#### DESCRIPTION OF THE TASK:
Look through the material below and return every line that contains "computer".

....................

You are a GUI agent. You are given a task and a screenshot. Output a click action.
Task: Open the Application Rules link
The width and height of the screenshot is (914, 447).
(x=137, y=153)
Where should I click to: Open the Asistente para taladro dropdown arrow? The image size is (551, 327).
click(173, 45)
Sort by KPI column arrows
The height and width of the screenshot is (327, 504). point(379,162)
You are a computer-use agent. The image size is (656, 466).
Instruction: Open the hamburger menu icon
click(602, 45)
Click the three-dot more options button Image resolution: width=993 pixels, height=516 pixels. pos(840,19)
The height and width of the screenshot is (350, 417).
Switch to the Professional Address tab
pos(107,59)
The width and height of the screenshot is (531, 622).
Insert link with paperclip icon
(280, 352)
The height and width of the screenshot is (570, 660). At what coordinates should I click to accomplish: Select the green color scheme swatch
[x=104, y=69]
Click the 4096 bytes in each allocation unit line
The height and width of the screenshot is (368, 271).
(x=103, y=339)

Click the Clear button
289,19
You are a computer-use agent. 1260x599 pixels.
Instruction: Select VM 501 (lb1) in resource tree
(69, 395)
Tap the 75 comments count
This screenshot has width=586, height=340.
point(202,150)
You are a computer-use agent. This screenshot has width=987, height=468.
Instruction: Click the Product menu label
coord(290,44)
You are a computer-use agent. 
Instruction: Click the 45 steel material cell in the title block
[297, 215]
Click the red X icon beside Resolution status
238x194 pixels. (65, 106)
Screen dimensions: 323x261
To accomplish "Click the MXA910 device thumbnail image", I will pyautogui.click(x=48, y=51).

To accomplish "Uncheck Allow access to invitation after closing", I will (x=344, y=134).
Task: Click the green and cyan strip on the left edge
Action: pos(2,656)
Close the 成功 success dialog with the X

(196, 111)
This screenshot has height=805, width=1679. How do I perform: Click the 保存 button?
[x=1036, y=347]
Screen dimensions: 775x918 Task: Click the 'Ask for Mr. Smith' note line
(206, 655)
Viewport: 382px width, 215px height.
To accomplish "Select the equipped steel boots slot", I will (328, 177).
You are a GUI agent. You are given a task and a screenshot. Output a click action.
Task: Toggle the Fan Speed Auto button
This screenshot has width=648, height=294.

....................

#### TASK ANSWER:
You are a computer-use agent. The image size is (656, 466).
You are a computer-use agent. 1260x599 pixels.
You are a computer-use agent. This screenshot has width=987, height=468.
You are a computer-use agent. 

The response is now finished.